DATA SHOWN.

- - -

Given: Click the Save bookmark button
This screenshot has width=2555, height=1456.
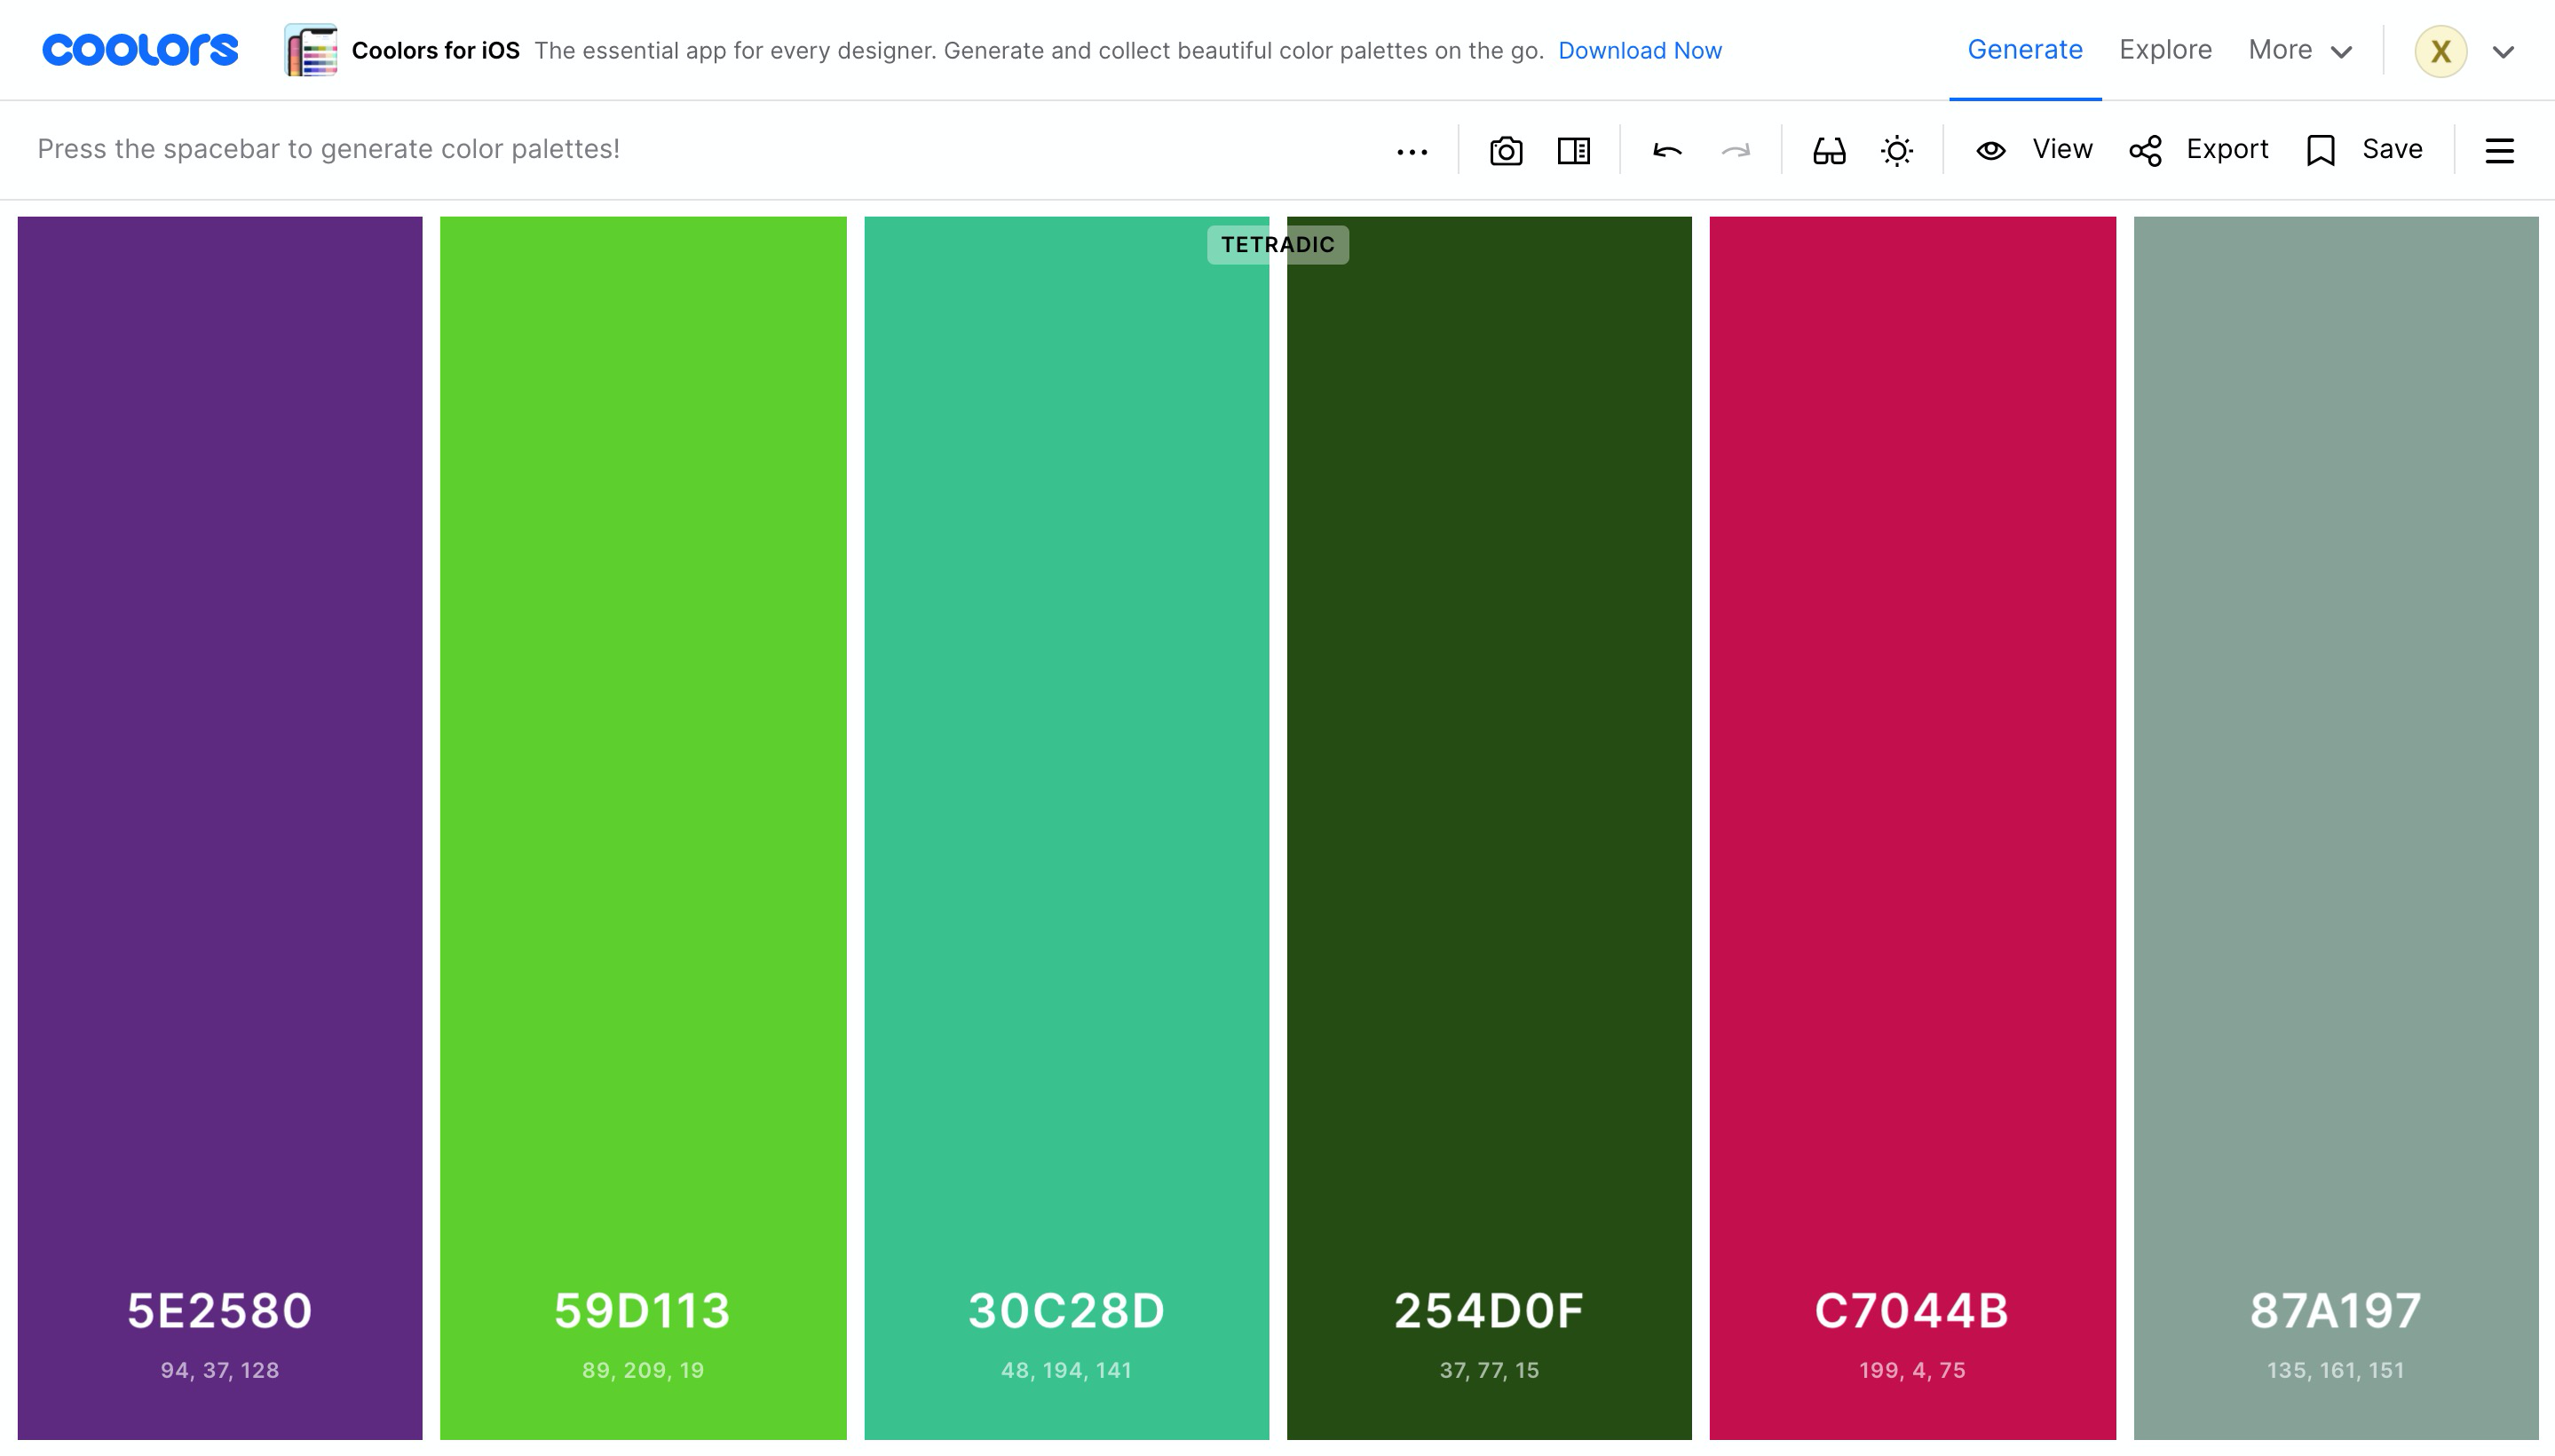Looking at the screenshot, I should pyautogui.click(x=2364, y=150).
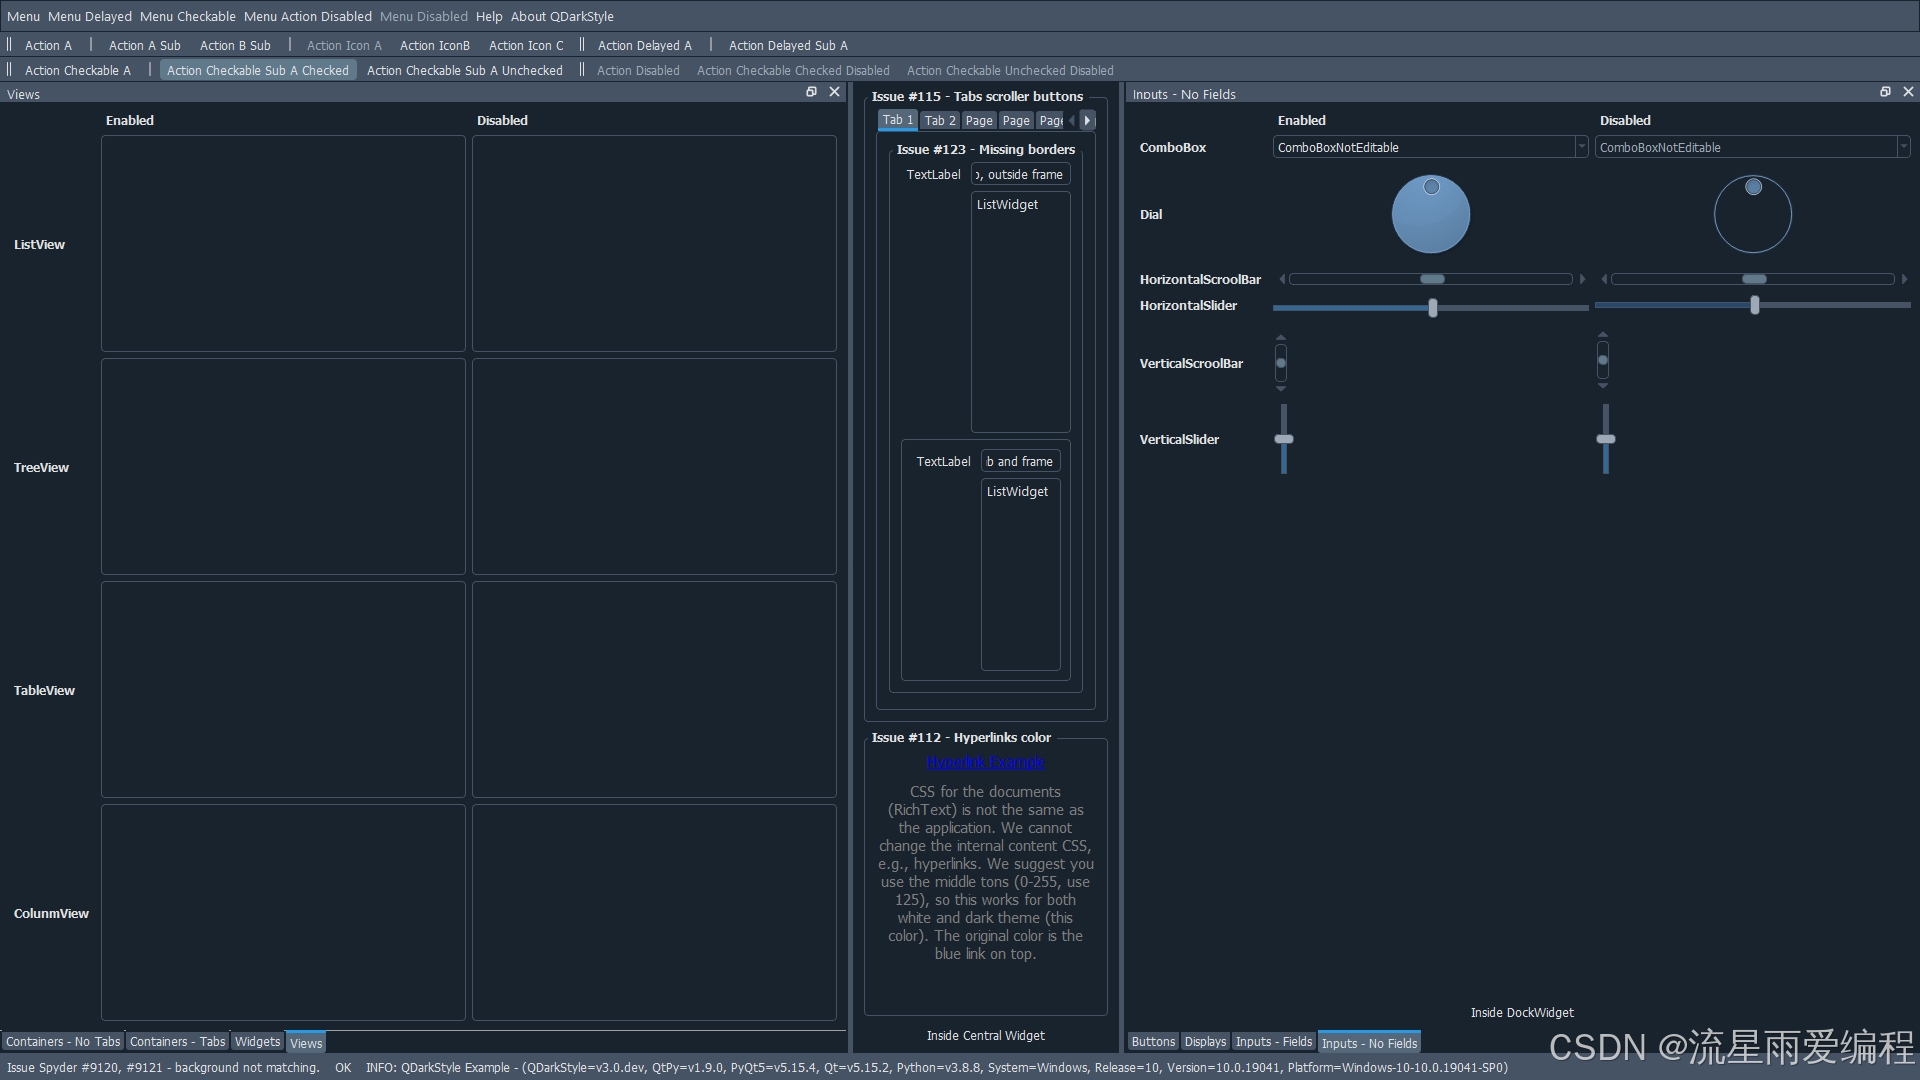Click the tab scroller right arrow

(x=1087, y=120)
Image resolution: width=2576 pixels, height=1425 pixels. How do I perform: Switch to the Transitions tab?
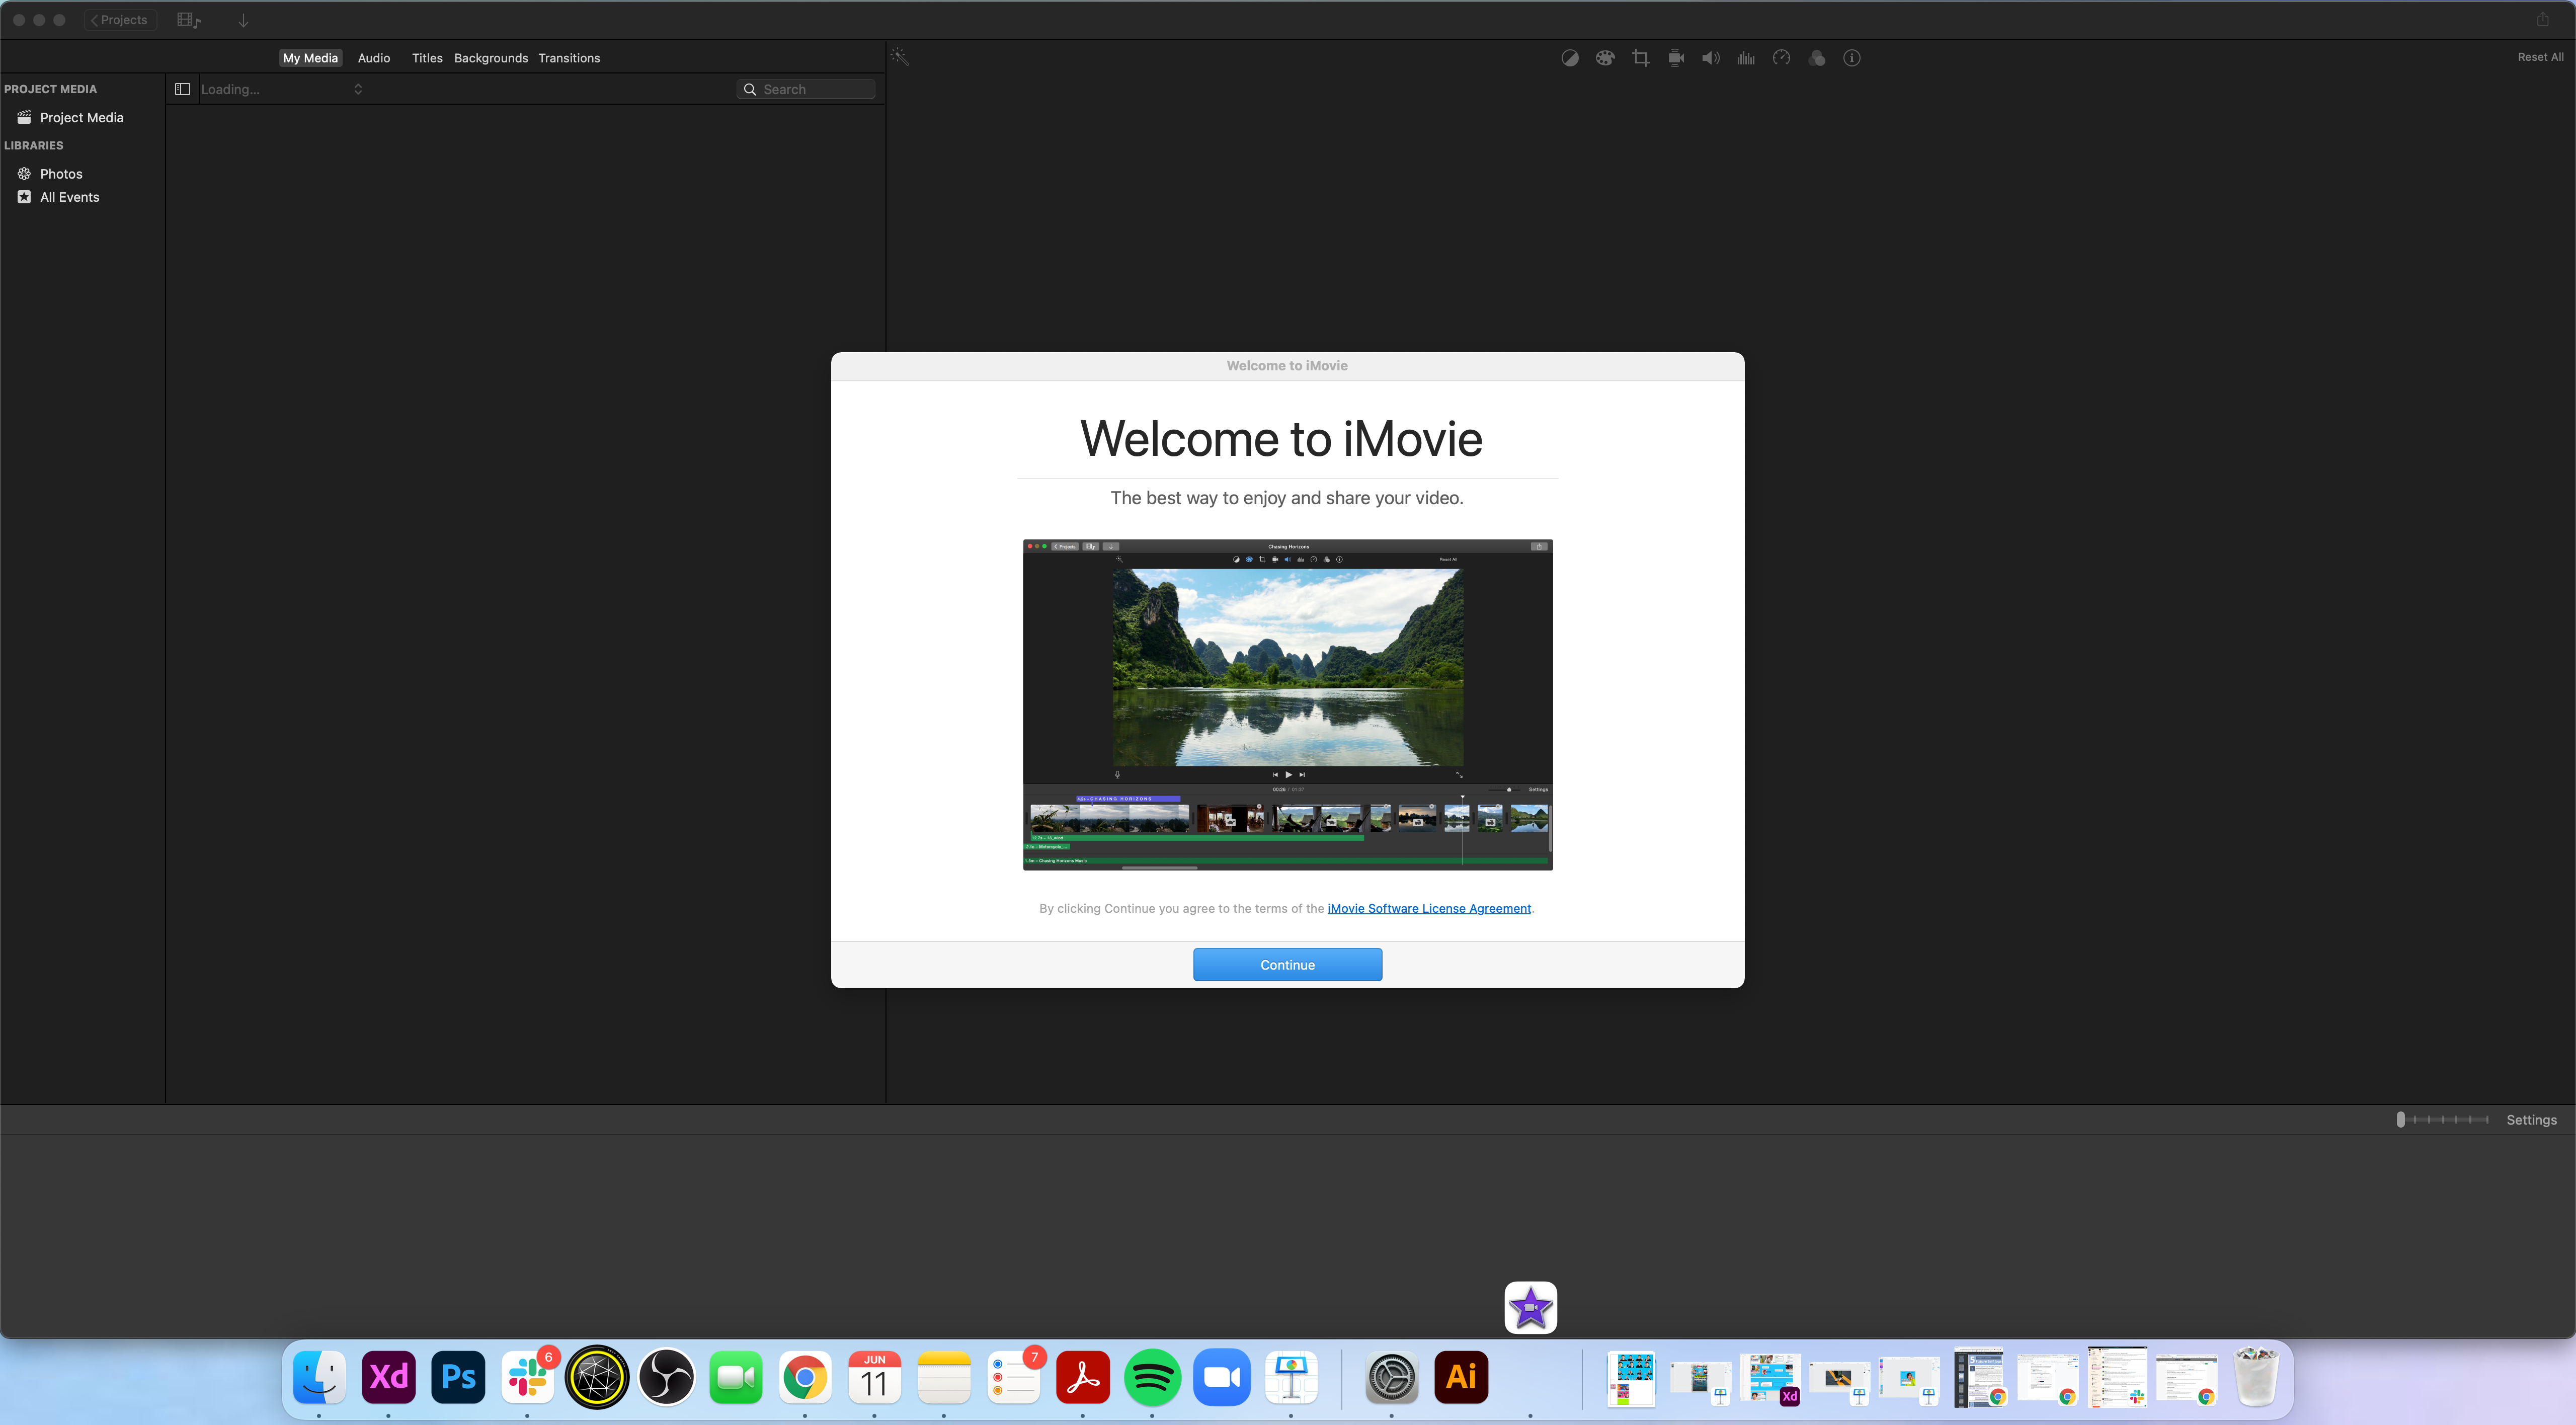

- - -

Each entry should come back exactly as written, with its pictures omitted.

RESULT FOR THIS EXERCISE.
Given: Click the Save bookmark button
This screenshot has width=2555, height=1456.
Looking at the screenshot, I should pyautogui.click(x=2364, y=150).
Click the tab scroller right arrow

(x=1087, y=120)
Image resolution: width=2576 pixels, height=1425 pixels. How do I perform: Switch to the Transitions tab?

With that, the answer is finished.